⟨
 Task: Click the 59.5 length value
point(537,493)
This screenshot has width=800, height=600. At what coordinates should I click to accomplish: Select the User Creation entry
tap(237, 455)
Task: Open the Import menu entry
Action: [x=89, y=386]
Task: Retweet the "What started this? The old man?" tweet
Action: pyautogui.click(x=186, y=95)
⟩
EXERCISE OBJECTIVE ->
Return the listing in full, matching each word exactly.

SOLUTION TO THIS PROBLEM ->
 Task: Click the 59.5 length value
point(537,493)
This screenshot has width=800, height=600. At what coordinates should I click to accomplish: Select the User Creation entry
tap(237, 455)
Task: Open the Import menu entry
Action: [x=89, y=386]
Task: Retweet the "What started this? The old man?" tweet
Action: pyautogui.click(x=186, y=95)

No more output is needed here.